__Source extract__.
▶

Chunking code for RAG; parsing-recursion-stack

Main Idea

For RAG on code, a natural way to chunk code blocks is by parsing the code using the grammar of the programming language we are working with. This ensures the code is chunked according to semantic blocks, instead of arbitrary max-char threshold cut-offs.

Method

The tree-sitter library allows us to produce concrete syntax trees for various programming language.

Build the relevant grammar and parser

import os
import subprocess
from tree_sitter import Language, Parser, Node

def build_parser(prog_lang:str=""):
 
  if not os.path.exists(f'cache/build/{prog_lang}.so'):
    cmd = f"git clone https://github.com/tree-sitter/tree-sitter-{prog_lang}"
    store = f"cache/tree-sitter-{prog_lang}"
    cmd = cmd + " " + store
    subprocess.run(cmd, shell=True)
  
  Language.build_library(f'cache/build/{prog_lang}.so', prog_lang)
  language_ = Language(f'cache/build/{prog_lang}.so', prog_lang)

  parser = Parser()
  parser.set_language(language_)

Read in code repository and parse each file.

The output of the tree-sitter parser is a concrete syntax tree object, with nodes representing different building blocks of the code. Each node can have child nodes that represent sub-building blocks. Since the parser uses a programming language specific grammar, the nodes represent expressions, statements, classes, functions and other constructs.

from tqdm import tqdm
from pathlib import Path
code_files = list(Path(code_folder).rglob("*.cs"))

all_file_chunks = []

# this code is simplified to just show the parsing and chunking. In actual implementation, we would store more metadata along with the chunks.

for filepath in tqdm(code_files):
  text = filepath.read_text()
  tree = parser.parse(bytes(text, 'utf-8'))
  new_chunks = chunker.chunk_node(tree.root_node, current_chunk="")
  all_file_chunks.append(new_chunks)

Breakdown tree recursively using a stack

We would like to have a min and max size of each code block (chunk) so that we can retrieve semantically meaningful blocks of code. The chunking logic core functionality is implemented in chunk_node, with a helper method _chunk_node.

The logic is to recursively traverse the syntax tree, breaking it down into chunks that respect the size constraints. The first if-condition is straightforward, if the node is too large, apply the function recursively.

For the main else-condition, we need to check if the current chunk can be collected as a valid chunk, or if it needs to be combined with the new_text. We make use of a stack data structure so that we are always working with either adding, or combining the most recent chunk at the top of the stack(LIFO). Once this chunk has valid size constraints, we add it to our new_chunks and pop it off the top of the stack.

◀

__Recorded data__.
▶

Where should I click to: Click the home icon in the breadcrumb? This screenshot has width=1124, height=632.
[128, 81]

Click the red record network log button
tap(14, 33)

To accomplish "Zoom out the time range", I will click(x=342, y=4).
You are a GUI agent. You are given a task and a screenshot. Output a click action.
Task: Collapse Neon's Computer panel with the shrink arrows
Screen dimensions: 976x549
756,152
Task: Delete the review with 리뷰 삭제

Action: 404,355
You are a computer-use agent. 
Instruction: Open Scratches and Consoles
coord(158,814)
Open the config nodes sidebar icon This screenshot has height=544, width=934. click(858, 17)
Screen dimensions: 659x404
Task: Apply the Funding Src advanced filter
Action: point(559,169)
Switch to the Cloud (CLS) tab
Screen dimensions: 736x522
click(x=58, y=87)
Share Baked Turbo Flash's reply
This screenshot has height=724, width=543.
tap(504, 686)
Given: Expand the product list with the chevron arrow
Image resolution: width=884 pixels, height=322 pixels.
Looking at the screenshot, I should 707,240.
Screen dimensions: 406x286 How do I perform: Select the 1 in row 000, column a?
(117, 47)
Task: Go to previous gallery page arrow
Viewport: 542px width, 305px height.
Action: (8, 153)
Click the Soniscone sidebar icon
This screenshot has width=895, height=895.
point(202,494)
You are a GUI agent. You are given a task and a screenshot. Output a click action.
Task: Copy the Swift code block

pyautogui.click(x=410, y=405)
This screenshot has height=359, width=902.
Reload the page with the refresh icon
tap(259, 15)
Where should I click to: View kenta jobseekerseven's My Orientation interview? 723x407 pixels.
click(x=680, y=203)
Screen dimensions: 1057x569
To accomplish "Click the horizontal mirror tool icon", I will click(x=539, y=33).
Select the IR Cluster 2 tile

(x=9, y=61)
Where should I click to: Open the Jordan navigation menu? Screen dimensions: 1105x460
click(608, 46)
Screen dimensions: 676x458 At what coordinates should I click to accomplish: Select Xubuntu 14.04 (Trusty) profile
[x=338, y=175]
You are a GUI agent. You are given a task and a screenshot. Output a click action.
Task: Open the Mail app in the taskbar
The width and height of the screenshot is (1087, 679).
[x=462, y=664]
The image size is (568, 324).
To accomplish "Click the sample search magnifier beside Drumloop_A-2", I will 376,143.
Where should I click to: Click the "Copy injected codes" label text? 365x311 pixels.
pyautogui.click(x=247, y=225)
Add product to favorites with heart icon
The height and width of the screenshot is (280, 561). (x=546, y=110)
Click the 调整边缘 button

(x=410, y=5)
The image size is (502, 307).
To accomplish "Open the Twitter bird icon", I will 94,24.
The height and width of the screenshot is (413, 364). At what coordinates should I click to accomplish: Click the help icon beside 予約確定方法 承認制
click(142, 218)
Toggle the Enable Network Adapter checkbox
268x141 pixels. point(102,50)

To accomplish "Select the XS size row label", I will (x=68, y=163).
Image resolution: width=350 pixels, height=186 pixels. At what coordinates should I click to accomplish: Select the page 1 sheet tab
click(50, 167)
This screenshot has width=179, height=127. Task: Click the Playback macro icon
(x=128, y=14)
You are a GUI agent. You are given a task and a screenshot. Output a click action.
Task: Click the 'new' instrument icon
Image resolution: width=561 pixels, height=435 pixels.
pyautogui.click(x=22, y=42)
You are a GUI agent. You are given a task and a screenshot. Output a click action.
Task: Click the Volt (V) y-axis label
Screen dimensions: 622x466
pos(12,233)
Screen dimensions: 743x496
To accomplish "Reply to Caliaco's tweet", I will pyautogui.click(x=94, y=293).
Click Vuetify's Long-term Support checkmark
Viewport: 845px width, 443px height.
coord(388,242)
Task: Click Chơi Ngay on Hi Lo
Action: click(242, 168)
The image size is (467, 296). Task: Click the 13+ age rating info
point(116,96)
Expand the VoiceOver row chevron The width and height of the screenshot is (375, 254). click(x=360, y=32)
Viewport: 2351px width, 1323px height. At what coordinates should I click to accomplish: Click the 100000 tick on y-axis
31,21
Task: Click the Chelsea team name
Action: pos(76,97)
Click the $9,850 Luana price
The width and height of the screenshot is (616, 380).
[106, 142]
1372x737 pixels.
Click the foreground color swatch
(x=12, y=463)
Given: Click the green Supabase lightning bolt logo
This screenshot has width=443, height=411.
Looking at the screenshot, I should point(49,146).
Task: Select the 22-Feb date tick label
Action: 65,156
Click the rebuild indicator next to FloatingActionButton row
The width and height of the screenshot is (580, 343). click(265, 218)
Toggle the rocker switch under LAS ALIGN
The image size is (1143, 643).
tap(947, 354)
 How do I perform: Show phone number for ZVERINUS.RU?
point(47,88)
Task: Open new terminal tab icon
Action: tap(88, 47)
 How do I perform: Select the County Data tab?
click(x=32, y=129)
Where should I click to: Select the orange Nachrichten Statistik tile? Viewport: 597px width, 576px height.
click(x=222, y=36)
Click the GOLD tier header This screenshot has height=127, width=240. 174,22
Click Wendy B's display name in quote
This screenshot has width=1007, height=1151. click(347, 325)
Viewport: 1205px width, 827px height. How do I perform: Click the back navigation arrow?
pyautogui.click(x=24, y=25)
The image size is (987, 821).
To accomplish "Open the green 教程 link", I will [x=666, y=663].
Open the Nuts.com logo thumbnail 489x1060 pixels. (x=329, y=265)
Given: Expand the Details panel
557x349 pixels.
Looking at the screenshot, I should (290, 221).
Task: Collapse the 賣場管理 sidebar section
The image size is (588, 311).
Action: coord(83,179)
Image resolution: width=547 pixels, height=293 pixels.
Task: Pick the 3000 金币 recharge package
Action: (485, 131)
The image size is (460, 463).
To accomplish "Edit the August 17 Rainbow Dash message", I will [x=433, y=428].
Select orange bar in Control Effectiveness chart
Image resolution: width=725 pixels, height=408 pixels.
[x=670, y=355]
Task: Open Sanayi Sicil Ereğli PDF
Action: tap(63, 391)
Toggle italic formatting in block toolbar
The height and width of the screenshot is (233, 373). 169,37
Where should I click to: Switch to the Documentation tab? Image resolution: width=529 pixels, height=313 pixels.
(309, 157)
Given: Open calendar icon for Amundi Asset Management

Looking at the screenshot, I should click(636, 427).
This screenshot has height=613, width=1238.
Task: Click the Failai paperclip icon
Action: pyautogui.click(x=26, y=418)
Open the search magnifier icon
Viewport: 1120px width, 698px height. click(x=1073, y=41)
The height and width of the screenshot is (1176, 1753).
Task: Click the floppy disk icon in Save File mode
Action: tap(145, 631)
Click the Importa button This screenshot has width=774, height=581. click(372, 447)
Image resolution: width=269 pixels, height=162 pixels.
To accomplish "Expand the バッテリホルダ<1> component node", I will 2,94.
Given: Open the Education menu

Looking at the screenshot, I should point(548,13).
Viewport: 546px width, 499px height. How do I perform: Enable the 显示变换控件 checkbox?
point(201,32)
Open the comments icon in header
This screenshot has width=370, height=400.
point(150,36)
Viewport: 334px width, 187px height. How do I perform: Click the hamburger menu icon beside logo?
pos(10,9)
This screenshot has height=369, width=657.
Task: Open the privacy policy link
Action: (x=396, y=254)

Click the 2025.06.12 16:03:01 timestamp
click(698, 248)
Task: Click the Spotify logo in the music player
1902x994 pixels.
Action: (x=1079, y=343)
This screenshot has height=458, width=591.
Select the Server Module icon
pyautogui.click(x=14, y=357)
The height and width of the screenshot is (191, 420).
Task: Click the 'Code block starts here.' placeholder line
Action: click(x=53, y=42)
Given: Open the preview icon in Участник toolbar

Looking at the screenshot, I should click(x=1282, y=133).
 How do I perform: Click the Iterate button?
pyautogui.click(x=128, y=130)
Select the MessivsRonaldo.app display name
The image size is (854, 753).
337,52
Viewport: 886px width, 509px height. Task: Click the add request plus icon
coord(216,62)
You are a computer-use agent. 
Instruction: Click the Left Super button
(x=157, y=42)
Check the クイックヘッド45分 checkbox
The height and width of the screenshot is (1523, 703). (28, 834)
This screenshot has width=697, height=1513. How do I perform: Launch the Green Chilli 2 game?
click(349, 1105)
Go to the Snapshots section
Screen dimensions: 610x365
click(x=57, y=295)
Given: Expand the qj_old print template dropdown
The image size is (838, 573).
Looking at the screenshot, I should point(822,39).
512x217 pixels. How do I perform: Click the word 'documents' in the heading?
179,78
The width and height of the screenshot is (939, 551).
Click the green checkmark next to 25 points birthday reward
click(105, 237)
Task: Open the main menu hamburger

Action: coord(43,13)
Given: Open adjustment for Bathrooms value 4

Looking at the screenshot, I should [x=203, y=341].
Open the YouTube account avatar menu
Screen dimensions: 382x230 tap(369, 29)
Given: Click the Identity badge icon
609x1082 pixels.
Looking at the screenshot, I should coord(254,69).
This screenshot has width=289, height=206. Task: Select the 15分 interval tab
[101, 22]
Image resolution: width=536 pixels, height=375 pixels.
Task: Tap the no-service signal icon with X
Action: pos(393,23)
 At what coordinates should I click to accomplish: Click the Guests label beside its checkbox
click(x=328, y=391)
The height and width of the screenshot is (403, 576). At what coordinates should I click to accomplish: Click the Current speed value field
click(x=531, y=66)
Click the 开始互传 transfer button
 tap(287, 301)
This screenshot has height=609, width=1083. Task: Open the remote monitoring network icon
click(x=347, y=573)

◀

__Problem to solve__. In the write-up on chunking code for RAG, which data structure holds the chunk being added to or combined? Rely solely on the write-up on chunking code for RAG, not on the records.

__Full answer__. A stack, so the work always uses the most recent chunk at the top (LIFO).